You found the right home. It’s the right size, energy efficient, in a great neighborhood and within your budget. You wonder to yourself, “why is this home still on the market?” Then you read the disclosures. Your perfect spot has a serious radon problem.
Hold up, not a big deal!
Radon and You: 7 Things to Know
Radon is a reasonably common problem in homes, especially in Montana, so if you come across a house that you absolutely adore, you’re not even remotely out of luck. Instead, you may reap the benefits of someone else’s lack of information about the gas. Here are seven things to know if you’re considering a home with a radon problem, or high levels as we usually call it:
Radon is a radioactive gas. You can’t smell it, see it or taste it, but it’s believed to be the second leading cause of lung cancer anyway. Of course, it doesn’t go straight to cancer right away, but long term exposure over time will increase the likelihood of lung cancer in the home’s occupants if it’s left alone.

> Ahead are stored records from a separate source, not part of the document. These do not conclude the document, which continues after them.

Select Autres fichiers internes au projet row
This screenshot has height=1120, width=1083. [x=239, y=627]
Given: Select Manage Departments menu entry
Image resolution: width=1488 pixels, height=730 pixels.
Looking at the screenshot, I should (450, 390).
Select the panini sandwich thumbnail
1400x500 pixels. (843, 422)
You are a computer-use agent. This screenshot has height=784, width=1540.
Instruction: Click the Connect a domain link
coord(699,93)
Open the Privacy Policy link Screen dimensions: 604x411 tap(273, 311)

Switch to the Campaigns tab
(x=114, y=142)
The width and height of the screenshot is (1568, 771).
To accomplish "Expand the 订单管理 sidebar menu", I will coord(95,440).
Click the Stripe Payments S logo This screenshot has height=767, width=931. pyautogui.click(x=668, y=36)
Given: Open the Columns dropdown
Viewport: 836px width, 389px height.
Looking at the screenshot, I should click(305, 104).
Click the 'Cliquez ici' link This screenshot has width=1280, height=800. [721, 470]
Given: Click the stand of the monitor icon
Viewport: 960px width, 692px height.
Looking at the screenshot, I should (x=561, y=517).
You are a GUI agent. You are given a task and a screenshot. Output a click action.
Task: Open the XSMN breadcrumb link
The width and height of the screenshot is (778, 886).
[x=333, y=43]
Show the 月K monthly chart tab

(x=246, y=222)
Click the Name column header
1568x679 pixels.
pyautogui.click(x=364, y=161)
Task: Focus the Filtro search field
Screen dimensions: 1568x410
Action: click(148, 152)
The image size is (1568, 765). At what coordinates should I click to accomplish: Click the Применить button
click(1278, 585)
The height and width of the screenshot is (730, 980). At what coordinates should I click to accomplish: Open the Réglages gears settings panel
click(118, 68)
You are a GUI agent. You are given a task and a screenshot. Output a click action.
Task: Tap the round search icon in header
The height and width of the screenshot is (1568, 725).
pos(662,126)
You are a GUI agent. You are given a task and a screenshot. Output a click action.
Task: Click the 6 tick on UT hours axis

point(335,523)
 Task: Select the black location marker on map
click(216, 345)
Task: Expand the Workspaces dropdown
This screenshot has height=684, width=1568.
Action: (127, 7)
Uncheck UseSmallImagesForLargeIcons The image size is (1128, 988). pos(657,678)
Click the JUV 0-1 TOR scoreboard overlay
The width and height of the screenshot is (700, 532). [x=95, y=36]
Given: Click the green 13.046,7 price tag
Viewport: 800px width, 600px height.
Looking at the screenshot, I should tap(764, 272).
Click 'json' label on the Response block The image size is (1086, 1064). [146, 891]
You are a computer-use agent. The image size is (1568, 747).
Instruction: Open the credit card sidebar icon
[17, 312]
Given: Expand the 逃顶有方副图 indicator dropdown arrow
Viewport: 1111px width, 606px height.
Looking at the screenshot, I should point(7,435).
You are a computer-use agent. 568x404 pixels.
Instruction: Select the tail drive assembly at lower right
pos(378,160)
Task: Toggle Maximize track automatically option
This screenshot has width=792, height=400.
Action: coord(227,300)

Testing for radon is very simple. Most buyers choose a continuous test for radon levels in a building. Most home inspectors offer a radon test as an add-on service. It usually takes about 48 hours to do the testing, and results are often available right away.
Radon is everywhere. Radon occurs naturally in the environment as a result of the breakdown of radioactive elements, such as uranium. Because of that, it’s literally everywhere, but typically in very small amounts. It doesn’t become a problem until you’re exposed to high concentrations of the gas.
Smokers are at higher risk of radon-related lung cancer. A 4pCi/L, the level at which radon mitigation is typically recommended, non-smokers have about the same risk of cancer as they do of dying in a car crash, that’s about 7 in 1,000 people. Smokers, on the other hand, are at a risk five times that of dying in a wreck and 62 out of 1,000 may develop lung cancer.
You can mitigate radon in any home.
With not a terrible amount of effort, any home can be mitigated. One in 15 homes has an unacceptably high radon level throughout the country, with homes in our area usually seeing much higher incidences since we are in a cold climate and keep our homes closed up longer than those in milder climates.
Note to home buyers: this is one of those things you include in your home inspection contingency period.
DIY is possible for radon control, but not recommended. Only attempt it if you’re intimately familiar with your home’s construction methods, radon gas and sampling procedures. A bad DIY radon job isn’t like a bad paint job — incorrect processes can result in higher radon levels than before.
Just because radon is everywhere doesn’t mean you have to live with it. Radon mitigation systems are very good at removing large amounts of radon from any home. Most work by literally sucking the radon right out of the crawlspace or from underneath a poured concrete slab like what you’d find in a basement. The systems are fairly simple and quite easy to install.
Slabs must be sealed and barriers installed in crawl spaces to ensure that the radon has no place to go but up and out the vacuum system. Once released into the air above your home, it’s no longer a threat and you can breathe deeply once again.
If you need a radon vacuum system, make sure yours comes with a continuous monitoring system as well (also pretty standard). Since levels vary throughout the year, this is a good investment in your future.